Henrico High offers new African American History class: 'They have the power to make change'

Posted at 1:56 PM, Oct 08, 2020
and last updated 2020-10-08 13:56:37-04

HENRICO COUNTY, Va -- Henrico High School is one of just 15 schools across the Commonwealth to offer a new, full-year, African American History course.

Sixteen students are enrolled in the virtual class.

“They will learn from the beginning of ancient Africa and civilizations that typically you do not learn," Henrico High's African American History teacher Derick Vance said. "We’re talking about Nubia, we’re talking about Ghana, Mali, Songhai."
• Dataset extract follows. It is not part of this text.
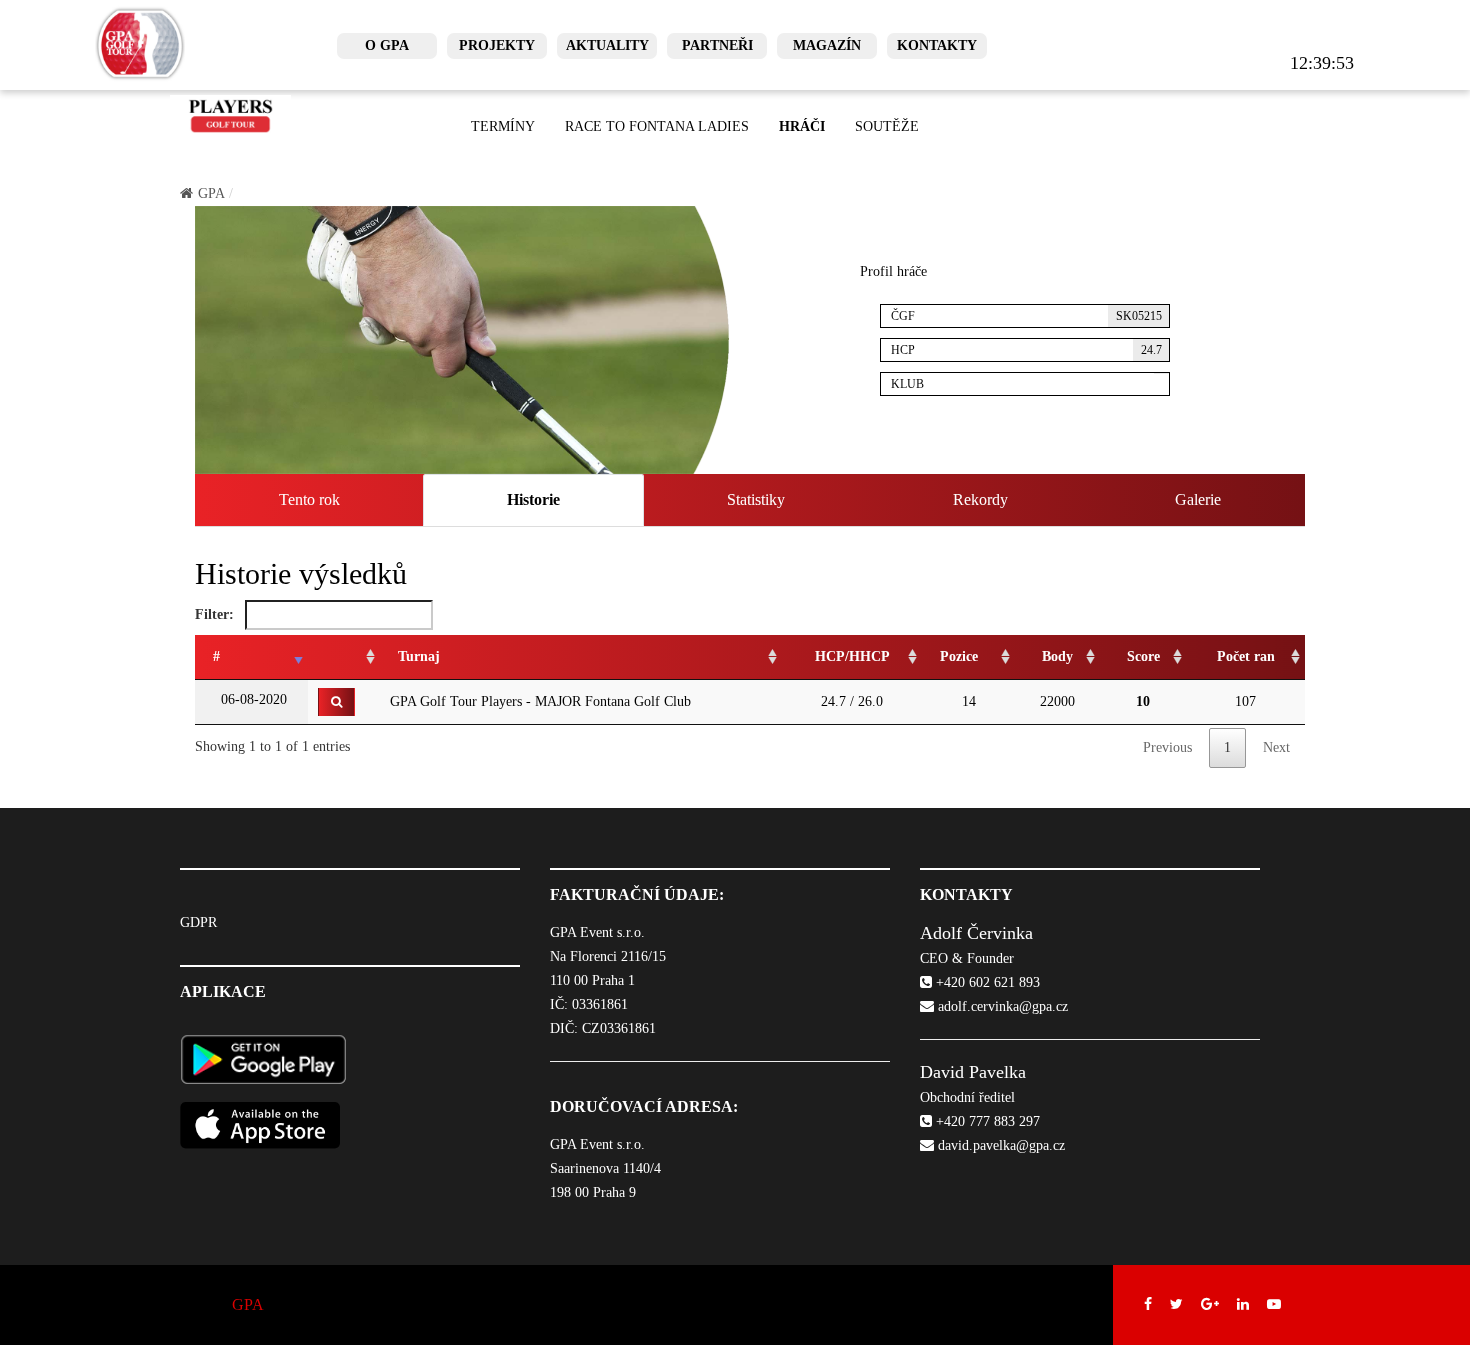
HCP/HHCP (852, 656)
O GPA (387, 45)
The course comes from an executive order Virginia Governor Ralph Northam signed in 2019 that, "ensures the state’s standards of learning are inclusive of African history, allows students to engage deeply, drawing connections between historic racial inequities, and their continuous influence on our communities today."

That’s what drew Henrico High School Principal Karin Castillo-Rose to initially apply and offer the class as an elective.

“I thought that this really is needed, not only at this time but at this school," Castillo-Rose said. "When you have a predominately black school, you want to make sure that they are being seen in their curriculum and this was the number one way to do it."

Students said the African American History course gave them a foundation of knowledge they can use beyond the classroom.

“When I first saw the opportunity to take this class, I was like, 'I have to take it!'" Bryce Anderson, a Henrico High School senior, said. "I have to learn more about my ancestry and more about African American ancestry. I thought it would be a great opportunity to learn and to gain a voice."

“I just love that class," senior MaKenzie Coles added. "I’m able to now not be afraid to go somewhere and voice and talk about our history. I’m able to go into a place and feel like I belong."

And that’s what Vance said he wanted his students to feel this school year -- a sense of empowerment.

“Just think of all the things that African Americans, and people of color as well, have contributed to the building and the wealth of the nation," Vance said. "You know, if I could leave that and instill that to them that they have the power to make change then, I’m happy."